* Estratto della pagina
# # #

Algeri, ed altri Paesi del continente su cui l’Italia sta puntando per l’alternativa al gas russo (vedi Mali), non hanno votato a favore delle risoluzioni Onu contro la Russia, nemmeno le più “facili” come l’estromissione di Mosca dal Consiglio dei Diritti Umani. Ma se l’obiettivo principale è quello di sopperire al gas russo nel minor tempo possibile ed imporre l’embargo totale sulle importazioni da Mosca, è probabile che il governo italiano dovrà passare sopra a questioni delicate, visto che i Paesi dove si estrae maggiormente il gas hanno rapporti molto stretti con Putin e non hanno ancora preso una posizione chiara contro l’invasione dell’Ucraina.
Secondo quanto affermato dal ministro Cingolani la scorsa settimana, grazie “al lavoro di diversificazione delle fonti“, l’Italia sarà indipendente dal gas russo “in 24-36 mesi“, in quanto il governo sta mettendo in atto “una strategia molto complessa di diversificazione”. Roma sta trattando per le nuove forniture con “Paesi più piccoli” e su cui l’Italia ha una tradizione “di buoni rapporti ma anche di peso che è ben diverso di quello che l’Italia può avere verso la Russia“. L’Italia, quindi, vorrebbe imporre il proprio status laddove Mosca lo sta già facendo da molto più tempo.
L’Inflazione fa male ovunque
Mentre il conflitto in Ucraina non sembra arrivare ad un punto, famiglie ed imprese continuano a lottare contro un nemico comune: l‘inflazione. Un “mostro” che ha costretto il governo italiano a dimezzare le stime di crescita del 2022, e che sta portando le più importanti istituzioni mondiali a rivedere le proiezioni macroeconomiche per l’anno in corso.

# # #

* I dati
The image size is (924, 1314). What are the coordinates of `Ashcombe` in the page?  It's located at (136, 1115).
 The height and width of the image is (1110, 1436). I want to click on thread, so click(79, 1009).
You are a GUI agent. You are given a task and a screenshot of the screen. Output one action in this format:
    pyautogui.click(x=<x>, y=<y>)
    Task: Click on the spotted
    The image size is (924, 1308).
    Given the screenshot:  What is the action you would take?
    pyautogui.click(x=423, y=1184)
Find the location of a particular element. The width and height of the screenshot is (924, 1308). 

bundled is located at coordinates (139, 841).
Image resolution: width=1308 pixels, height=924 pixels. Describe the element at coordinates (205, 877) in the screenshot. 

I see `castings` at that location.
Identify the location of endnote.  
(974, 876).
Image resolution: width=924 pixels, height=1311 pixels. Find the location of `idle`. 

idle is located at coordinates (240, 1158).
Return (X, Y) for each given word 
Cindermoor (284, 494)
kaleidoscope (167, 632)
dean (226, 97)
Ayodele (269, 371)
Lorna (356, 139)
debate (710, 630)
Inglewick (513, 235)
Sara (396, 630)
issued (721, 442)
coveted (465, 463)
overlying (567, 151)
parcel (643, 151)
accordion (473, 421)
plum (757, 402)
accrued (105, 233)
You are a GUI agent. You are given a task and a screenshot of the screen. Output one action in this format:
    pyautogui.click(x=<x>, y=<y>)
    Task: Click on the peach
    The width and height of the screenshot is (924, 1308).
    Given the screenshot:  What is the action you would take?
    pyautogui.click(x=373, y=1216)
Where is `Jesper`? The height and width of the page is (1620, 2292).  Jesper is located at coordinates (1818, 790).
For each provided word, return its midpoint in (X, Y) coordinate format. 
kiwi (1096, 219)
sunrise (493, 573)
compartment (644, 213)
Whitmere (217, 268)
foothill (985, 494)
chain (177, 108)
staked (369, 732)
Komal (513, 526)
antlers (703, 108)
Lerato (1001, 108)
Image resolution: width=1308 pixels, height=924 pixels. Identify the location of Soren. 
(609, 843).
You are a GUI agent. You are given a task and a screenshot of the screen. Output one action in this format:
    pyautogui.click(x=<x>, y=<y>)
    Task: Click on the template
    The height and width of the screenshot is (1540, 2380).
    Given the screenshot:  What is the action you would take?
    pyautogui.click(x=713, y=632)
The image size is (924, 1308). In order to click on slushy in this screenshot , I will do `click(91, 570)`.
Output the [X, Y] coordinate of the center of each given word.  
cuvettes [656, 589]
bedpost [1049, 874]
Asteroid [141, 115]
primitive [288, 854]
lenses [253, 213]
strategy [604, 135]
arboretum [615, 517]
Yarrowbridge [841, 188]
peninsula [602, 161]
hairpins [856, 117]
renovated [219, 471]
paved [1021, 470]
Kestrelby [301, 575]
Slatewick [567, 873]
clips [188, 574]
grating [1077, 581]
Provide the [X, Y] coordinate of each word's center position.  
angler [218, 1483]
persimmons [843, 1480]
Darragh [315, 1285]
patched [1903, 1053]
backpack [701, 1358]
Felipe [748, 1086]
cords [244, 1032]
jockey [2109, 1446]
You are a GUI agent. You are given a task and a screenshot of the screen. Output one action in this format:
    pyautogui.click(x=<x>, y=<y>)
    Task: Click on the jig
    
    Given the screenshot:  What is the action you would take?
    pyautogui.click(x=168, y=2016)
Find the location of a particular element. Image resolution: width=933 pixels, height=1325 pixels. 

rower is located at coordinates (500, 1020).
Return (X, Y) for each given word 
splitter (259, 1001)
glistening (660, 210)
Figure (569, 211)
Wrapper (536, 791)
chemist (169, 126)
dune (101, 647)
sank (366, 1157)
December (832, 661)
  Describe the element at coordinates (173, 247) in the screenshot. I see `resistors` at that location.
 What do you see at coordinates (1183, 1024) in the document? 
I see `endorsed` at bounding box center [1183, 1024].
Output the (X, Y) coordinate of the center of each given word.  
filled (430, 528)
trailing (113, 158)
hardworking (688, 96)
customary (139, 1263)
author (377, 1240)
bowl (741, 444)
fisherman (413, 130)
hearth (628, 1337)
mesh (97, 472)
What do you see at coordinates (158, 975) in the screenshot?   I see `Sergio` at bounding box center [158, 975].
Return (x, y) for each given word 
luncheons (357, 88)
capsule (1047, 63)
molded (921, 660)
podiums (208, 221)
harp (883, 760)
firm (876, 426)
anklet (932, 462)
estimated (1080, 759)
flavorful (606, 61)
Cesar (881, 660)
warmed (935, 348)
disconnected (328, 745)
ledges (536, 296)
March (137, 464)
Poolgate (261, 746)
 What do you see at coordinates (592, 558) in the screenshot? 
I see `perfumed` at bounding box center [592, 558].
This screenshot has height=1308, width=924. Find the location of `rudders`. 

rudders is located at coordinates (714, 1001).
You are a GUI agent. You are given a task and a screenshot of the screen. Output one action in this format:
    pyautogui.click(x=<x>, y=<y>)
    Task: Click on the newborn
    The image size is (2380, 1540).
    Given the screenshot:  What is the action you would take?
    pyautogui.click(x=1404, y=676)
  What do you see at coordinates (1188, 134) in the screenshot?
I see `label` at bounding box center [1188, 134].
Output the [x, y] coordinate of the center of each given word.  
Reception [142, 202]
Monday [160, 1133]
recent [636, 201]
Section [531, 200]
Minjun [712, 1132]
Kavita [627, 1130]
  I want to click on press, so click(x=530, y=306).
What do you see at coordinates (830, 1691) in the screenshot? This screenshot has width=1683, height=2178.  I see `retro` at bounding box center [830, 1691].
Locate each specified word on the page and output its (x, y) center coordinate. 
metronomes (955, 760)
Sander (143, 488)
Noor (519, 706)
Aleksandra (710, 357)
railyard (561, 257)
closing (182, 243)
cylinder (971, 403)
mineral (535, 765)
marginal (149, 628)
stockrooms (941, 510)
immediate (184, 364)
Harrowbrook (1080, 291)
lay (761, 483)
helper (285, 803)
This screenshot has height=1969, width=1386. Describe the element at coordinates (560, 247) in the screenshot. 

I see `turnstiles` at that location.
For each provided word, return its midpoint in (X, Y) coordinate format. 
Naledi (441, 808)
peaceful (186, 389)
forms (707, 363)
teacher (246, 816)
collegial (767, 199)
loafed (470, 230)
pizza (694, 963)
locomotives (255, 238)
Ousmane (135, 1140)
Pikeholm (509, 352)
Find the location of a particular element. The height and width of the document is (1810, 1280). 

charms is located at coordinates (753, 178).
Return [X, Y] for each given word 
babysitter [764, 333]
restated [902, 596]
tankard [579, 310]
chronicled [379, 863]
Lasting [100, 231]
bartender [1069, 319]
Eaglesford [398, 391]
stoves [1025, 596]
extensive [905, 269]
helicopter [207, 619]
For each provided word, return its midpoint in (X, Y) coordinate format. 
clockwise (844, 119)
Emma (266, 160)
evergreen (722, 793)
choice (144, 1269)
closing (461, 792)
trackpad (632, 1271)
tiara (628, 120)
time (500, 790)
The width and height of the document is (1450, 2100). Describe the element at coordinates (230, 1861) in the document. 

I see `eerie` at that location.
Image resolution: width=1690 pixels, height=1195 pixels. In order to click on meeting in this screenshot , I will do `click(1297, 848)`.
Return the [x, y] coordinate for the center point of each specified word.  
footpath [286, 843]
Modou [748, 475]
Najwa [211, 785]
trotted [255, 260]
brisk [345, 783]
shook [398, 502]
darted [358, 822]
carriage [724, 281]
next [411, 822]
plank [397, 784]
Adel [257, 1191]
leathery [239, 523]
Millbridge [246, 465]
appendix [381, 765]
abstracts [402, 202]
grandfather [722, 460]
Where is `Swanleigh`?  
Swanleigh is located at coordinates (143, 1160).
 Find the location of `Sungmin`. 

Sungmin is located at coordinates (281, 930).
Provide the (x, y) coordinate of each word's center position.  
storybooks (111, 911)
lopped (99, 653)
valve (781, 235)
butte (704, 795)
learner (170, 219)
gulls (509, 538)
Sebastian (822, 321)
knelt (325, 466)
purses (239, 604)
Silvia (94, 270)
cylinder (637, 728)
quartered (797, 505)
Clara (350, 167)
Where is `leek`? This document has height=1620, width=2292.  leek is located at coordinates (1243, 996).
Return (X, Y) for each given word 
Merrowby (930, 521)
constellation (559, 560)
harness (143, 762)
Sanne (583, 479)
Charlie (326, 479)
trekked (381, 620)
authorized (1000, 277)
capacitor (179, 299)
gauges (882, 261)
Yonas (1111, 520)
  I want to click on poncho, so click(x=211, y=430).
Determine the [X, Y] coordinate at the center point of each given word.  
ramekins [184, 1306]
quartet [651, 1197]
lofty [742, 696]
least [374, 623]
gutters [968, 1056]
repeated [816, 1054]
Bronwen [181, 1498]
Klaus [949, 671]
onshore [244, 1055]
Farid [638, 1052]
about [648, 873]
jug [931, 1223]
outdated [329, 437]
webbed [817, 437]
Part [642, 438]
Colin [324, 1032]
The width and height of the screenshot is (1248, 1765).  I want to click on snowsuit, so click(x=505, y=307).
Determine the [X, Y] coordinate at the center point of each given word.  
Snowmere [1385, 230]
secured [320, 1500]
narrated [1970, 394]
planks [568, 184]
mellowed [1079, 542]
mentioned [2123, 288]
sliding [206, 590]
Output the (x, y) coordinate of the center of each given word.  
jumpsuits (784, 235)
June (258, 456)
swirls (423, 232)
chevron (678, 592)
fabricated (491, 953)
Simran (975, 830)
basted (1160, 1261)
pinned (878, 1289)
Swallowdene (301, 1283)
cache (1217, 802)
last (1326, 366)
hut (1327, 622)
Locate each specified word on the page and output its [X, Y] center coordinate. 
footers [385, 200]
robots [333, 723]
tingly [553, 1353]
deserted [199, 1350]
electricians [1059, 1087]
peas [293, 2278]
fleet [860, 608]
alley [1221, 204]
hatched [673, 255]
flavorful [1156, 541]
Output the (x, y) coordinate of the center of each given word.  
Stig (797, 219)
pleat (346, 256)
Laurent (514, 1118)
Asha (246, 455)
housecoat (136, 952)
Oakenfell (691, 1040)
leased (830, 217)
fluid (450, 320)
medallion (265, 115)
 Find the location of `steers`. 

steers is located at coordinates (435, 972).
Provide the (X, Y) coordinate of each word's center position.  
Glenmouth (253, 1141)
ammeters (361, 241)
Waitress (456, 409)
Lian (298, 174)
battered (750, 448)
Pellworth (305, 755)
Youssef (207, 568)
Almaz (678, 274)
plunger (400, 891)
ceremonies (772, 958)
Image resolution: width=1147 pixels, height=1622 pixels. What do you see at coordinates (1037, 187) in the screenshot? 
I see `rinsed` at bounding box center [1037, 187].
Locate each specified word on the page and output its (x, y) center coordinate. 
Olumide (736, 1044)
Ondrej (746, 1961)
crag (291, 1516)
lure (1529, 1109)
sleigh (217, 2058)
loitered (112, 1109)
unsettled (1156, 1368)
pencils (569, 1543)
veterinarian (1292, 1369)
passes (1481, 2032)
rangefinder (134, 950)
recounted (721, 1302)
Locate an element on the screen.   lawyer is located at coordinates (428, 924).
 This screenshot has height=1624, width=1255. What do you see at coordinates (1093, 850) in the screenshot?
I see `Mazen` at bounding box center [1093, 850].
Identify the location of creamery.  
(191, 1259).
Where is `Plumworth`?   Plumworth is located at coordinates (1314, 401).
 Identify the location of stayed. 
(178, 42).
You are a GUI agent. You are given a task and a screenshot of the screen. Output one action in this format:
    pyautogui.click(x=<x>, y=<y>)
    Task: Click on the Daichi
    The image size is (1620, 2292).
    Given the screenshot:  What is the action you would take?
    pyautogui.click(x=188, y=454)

# # #

* Consegna dell'esercizio
**A)** Riporti fedelmente il passo dell'estratto da "Algeri, ed altri" a "contro l’invasione dell’Ucraina.".
**B)** Per ciascuna delle seguenti affermazioni, indichi se concorda con l'estratto, rispondendo sì o no e citando testualmente le parole decisive: (i) secondo il ministro Cingolani, l'Italia sarà indipendente dal gas russo entro 24-36 mesi; (ii) Algeri ha votato a favore delle risoluzioni Onu contro la Russia; (iii) l'inflazione ha costretto il governo italiano a raddoppiare le stime di crescita del 2022.
Per lo svolgimento si faccia riferimento esclusivamente all'estratto.

* Soluzioni dell'esercizio
**A)**
Algeri, ed altri Paesi del continente su cui l’Italia sta puntando per l’alternativa al gas russo (vedi Mali), non hanno votato a favore delle risoluzioni Onu contro la Russia, nemmeno le più “facili” come l’estromissione di Mosca dal Consiglio dei Diritti Umani. Ma se l’obiettivo principale è quello di sopperire al gas russo nel minor tempo possibile ed imporre l’embargo totale sulle importazioni da Mosca, è probabile che il governo italiano dovrà passare sopra a questioni delicate, visto che i Paesi dove si estrae maggiormente il gas hanno rapporti molto stretti con Putin e non hanno ancora preso una posizione chiara contro l’invasione dell’Ucraina.

**B)**
(i) Sì: «l’Italia sarà indipendente dal gas russo» «in 24-36 mesi».
(ii) No: «non hanno votato a favore delle risoluzioni Onu contro la Russia».
(iii) No: «ha costretto il governo italiano a dimezzare le stime di crescita del 2022».